[EXTRACTED TEXT — start]

Technology Platform

TheraJect’s platform is an integrated AI-driven system for rare-earth innovation, combining materials discovery, bio-extraction, and digital twin supply-chain intelligence.

At its core is a unified AI inference and optimization framework that enables rapid exploration, evaluation, and deployment of candidate materials and processes across the rare-earth lifecycle.

Platform Architecture

TheraJect’s technology platform consists of three tightly integrated layers:

AI Inference Engine → Physics & Biology Modeling → System-Level Optimization

This architecture enables end-to-end innovation from atomic-scale materials design to system-scale supply-chain optimization.

1️⃣ AI/ML Inference Engine

Our AI layer enables inference-time discovery and decision-making, not just offline training.

It integrates:

  • Generative models (VAE, diffusion, GFlowNet) for candidate generation
  • Graph neural networks (GCN, GAT, MEGNet, M3GNet) for structure-aware prediction
  • Transformer-based models for multi-property estimation
  • Materials and protein language models (MatBERT, ESM-2)

These components operate within a Pareto-guided inference loop, enabling real-time exploration of vast chemical, structural, and biological design spaces under practical constraints.

2️⃣ Physics-Based Simulation (Materials Layer)

We perform scalable first-principles simulations to validate and refine AI-generated materials:

  • Formation energy and thermodynamic stability
  • Magnetic properties (Ms, MAE, Tc)
  • Electronic structure and band gaps
  • Crystal relaxation and structural optimization

Our workflows leverage:

  • GPAW and ASE for DFT
  • PyXtal for structure generation
  • M3GNet for ML-accelerated relaxation
  • Compatibility with VASP-style workflows

This ensures that all candidates are evaluated under physically consistent constraints.

3️⃣ Bio-Extraction Modeling (Biomining Layer)

TheraJect extends AI-driven discovery into rare-earth extraction technologies.

This layer includes:

  • Lanmodulin-based selective REE binding systems
  • Protein language models (ESM-2) for sequence embedding
  • ML prediction (XGBoost / RF) of binding selectivity and performance
  • Immobilization and support-material optimization

This enables the design of sustainable, low-impact extraction processes as an alternative to conventional chemical methods.

[EXTRACTED TEXT — finish]
[DATA LISTING — start]

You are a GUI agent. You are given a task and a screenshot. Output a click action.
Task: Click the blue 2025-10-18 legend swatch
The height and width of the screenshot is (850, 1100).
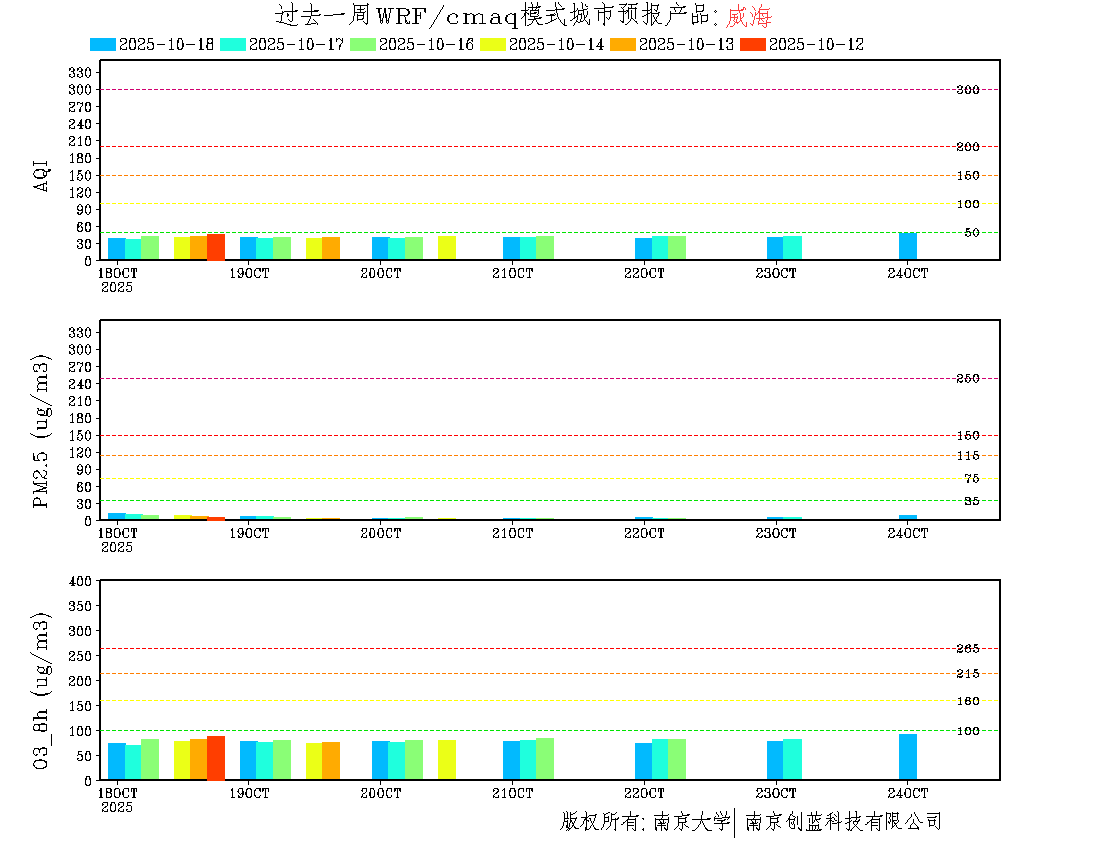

[DATA LISTING — finish]
[DATA LISTING — start]

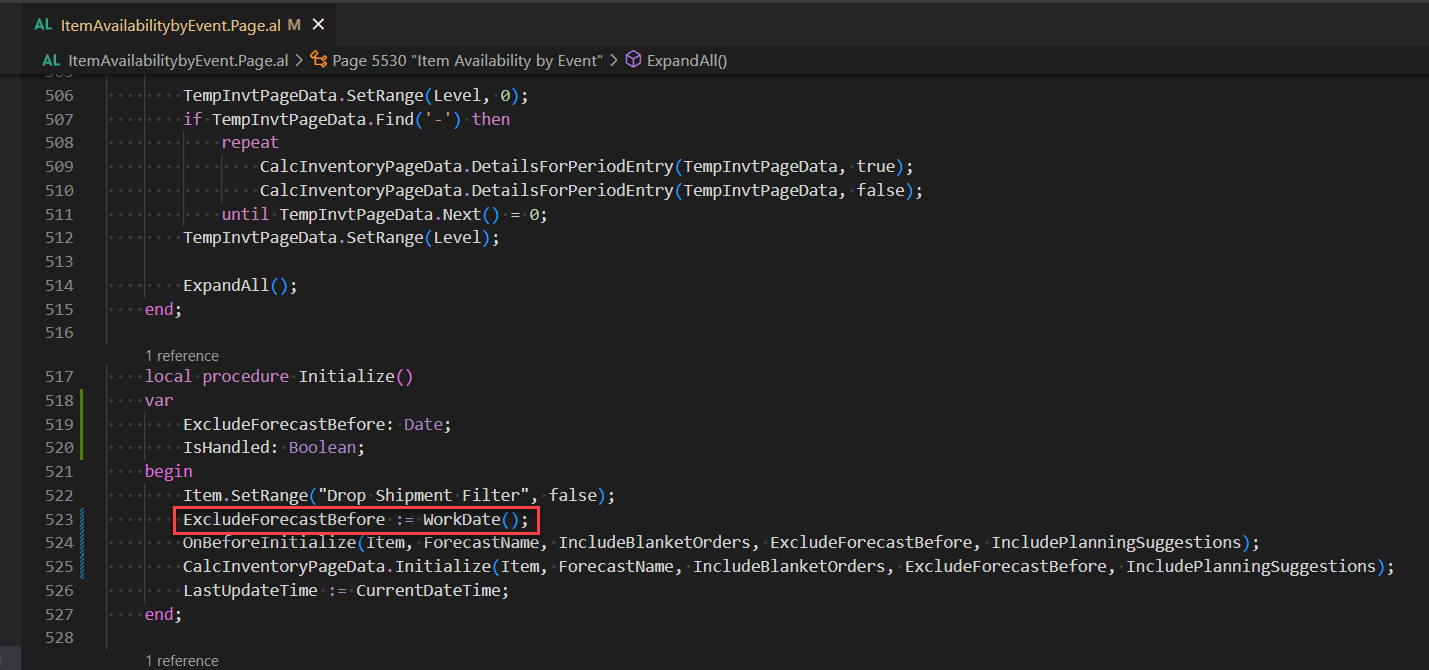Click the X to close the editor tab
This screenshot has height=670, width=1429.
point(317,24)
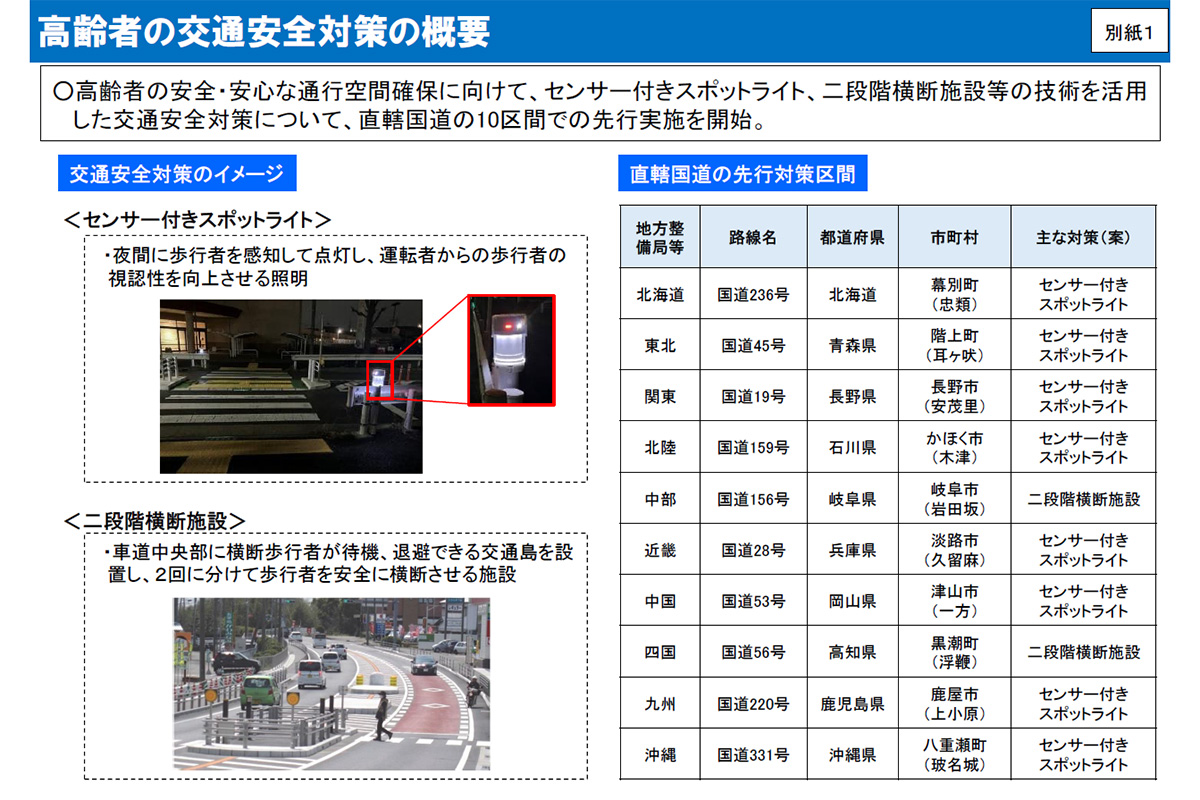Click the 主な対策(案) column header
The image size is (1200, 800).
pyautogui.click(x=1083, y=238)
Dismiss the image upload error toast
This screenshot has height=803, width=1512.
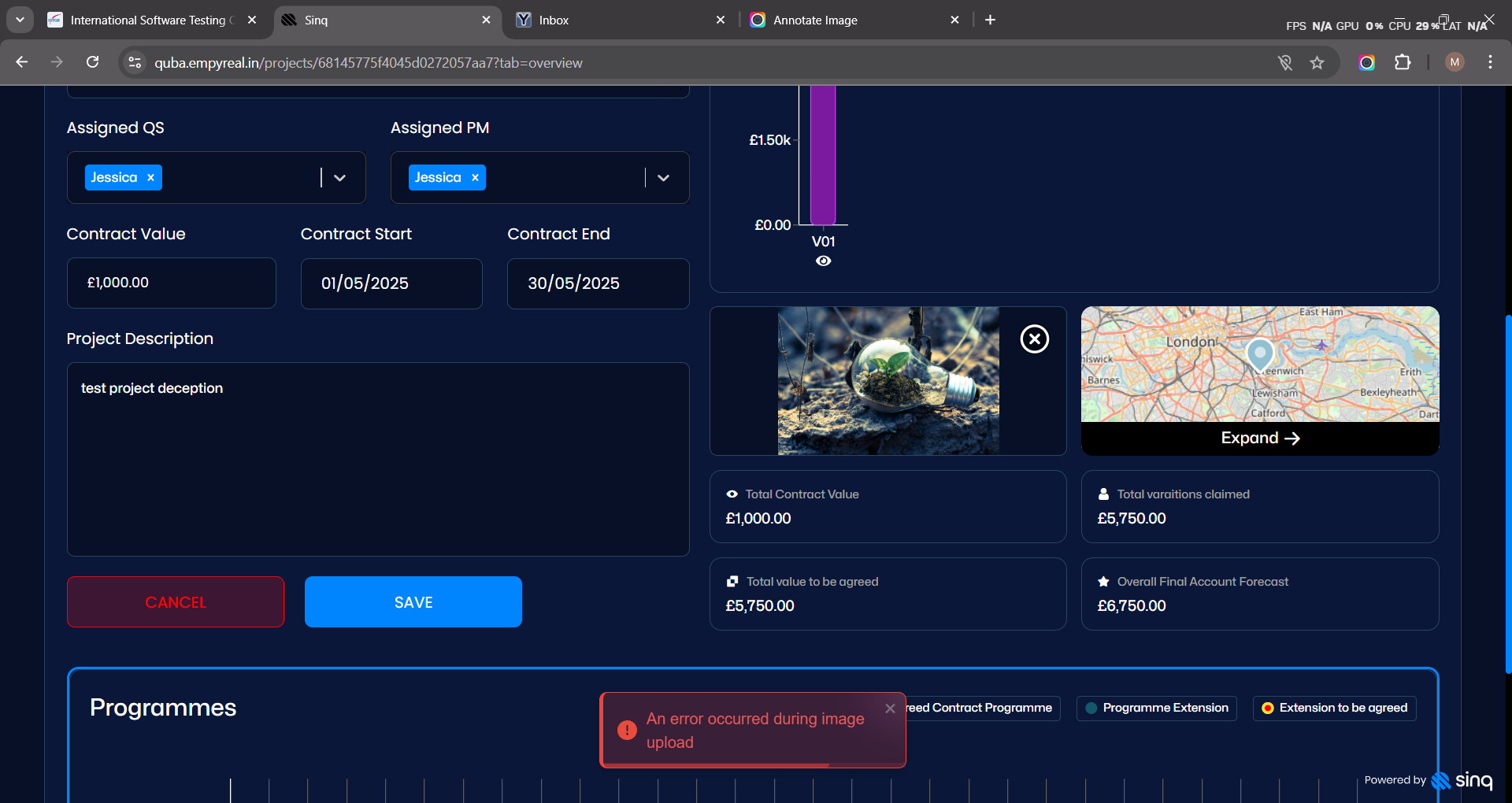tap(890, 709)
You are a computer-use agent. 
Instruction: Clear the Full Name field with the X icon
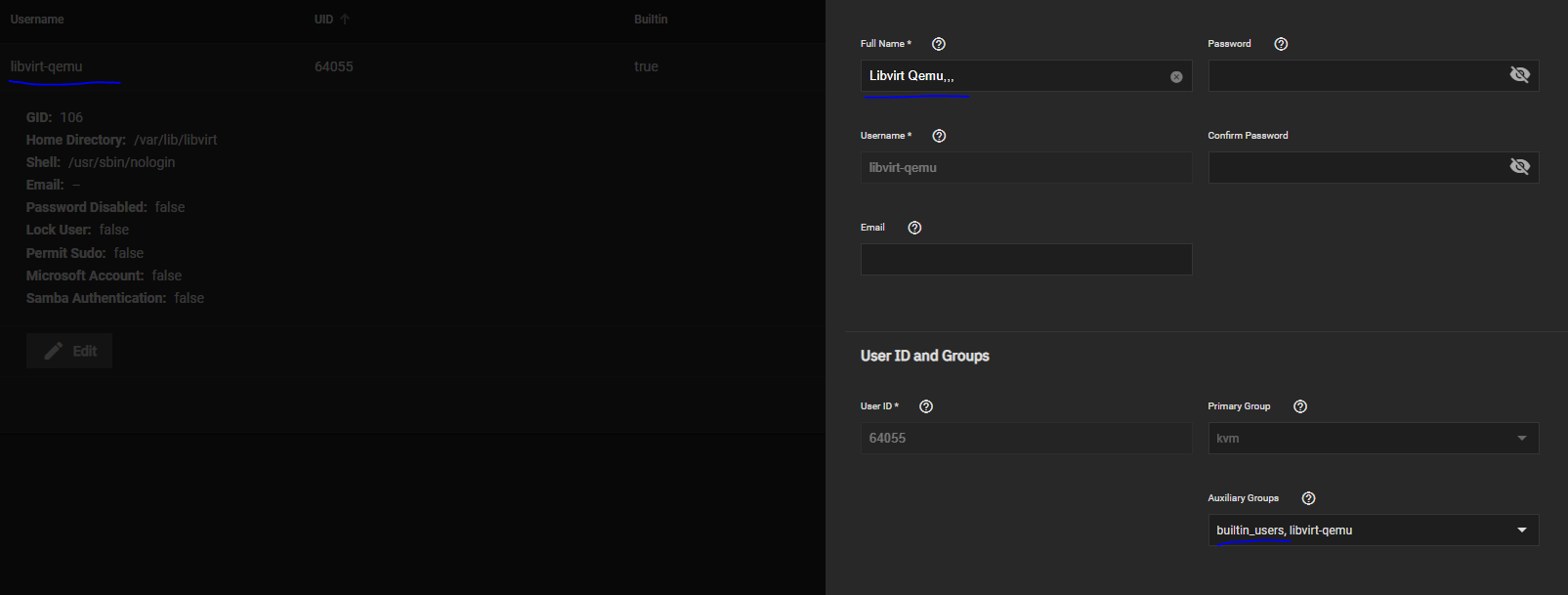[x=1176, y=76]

[DATA LISTING — finish]
[DATA LISTING — start]

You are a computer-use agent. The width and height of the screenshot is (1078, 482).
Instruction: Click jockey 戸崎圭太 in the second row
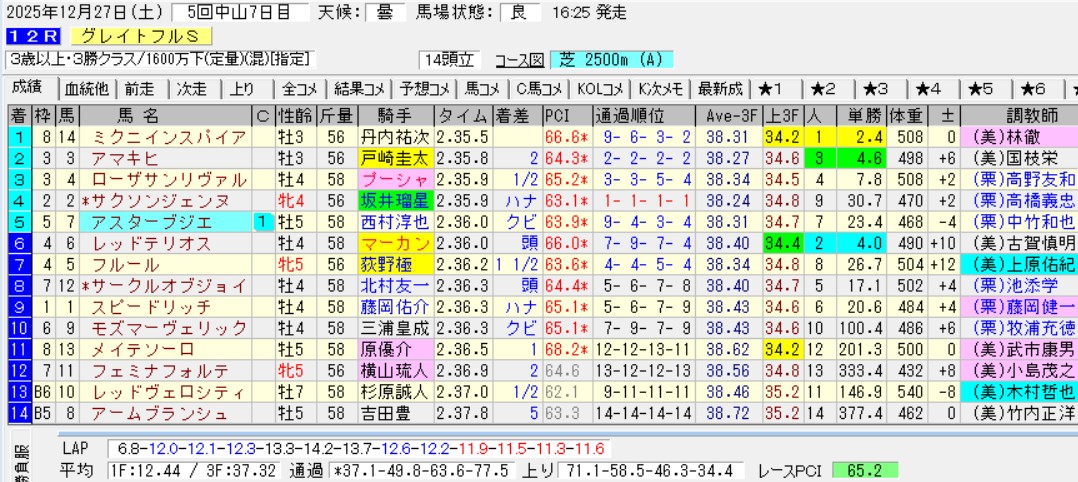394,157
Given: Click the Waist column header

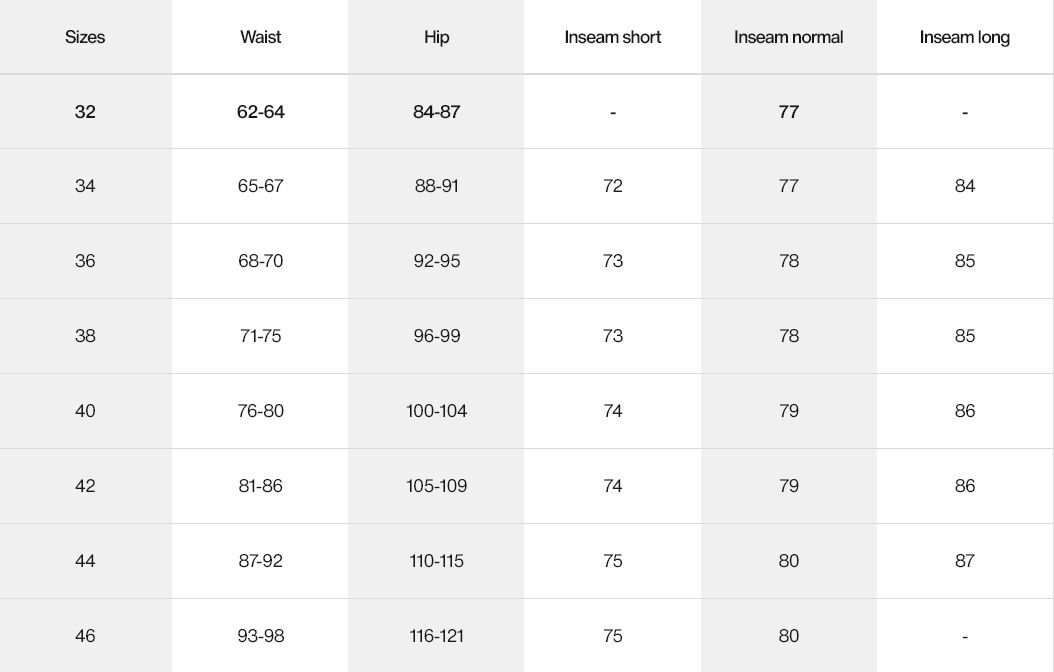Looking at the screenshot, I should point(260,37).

[DATA LISTING — finish]

**ACTIVITIES:**
1. In the TheraJect platform description, update the part that opens with the words containing "Our AI layer" and closes with "under practical constraints.", replacing "Pareto-guided" with "multi-objective".
2. In the TheraJect platform description, which tool is listed for structure generation in the materials layer?
3. Proceed with the TheraJect platform description from where it stops.

**RESPONSES TO THE TASKS:**
1.
Our AI layer enables inference-time discovery and decision-making, not just offline training.

It integrates:

  • Generative models (VAE, diffusion, GFlowNet) for candidate generation
  • Graph neural networks (GCN, GAT, MEGNet, M3GNet) for structure-aware prediction
  • Transformer-based models for multi-property estimation
  • Materials and protein language models (MatBERT, ESM-2)

These components operate within a multi-objective inference loop, enabling real-time exploration of vast chemical, structural, and biological design spaces under practical constraints.

2. PyXtal

3.
4️⃣ Multi-Objective Optimization & Decision Layer

All candidates—materials and biomining systems—are evaluated through Pareto-based multi-objective optimization, balancing:

  • Performance (magnetics, selectivity, efficiency)
  • Thermodynamic stability and feasibility
  • Cost and supply-chain criticality
  • Manufacturability and scalability

This enables transparent trade-off analysis and risk-aware decision-making.

5️⃣ Data Infrastructure & Data Fusion

The platform integrates diverse datasets, including:

  • Materials Project, OQMD, JARVIS, AFLOW
  • Matminer-derived feature databases
  • LanM and biomining datasets
  • AI-generated synthetic datasets
  • Literature and experimental data

All data streams are normalized and continuously refined through feedback loops between AI models, simulation, and real-world constraints.

6️⃣ Digital Twin & System-Level Modeling

TheraJect extends beyond discovery into system-level optimization through digital twin modeling.

This layer enables:

  • Simulation of rare-earth supply chains
  • Modeling of extraction, separation, and recycling processes
  • Scenario analysis under geopolitical and policy constraints
  • Optimization of cost, resilience, and environmental impact

This transforms isolated discovery into actionable, system-level innovation.

7️⃣ End-to-End Inference Loop

TheraJect’s platform operates as a continuous discovery and optimization loop:

AI-based generation  
→ ML prediction  
→ Pareto optimization  
→ Physics / biological validation  
→ System-level evaluation (digital twin)  
→ Down-selection for deployment

This framework reduces traditional R&D cycles from months to days while improving accuracy, interpretability, and real-world applicability.

Our Approach

TheraJect builds on open scientific methods.

Our innovation lies in integrating AI, physics, biology, and system modeling into a unified platform for real-world rare-earth innovation under physical, economic, and societal constraints.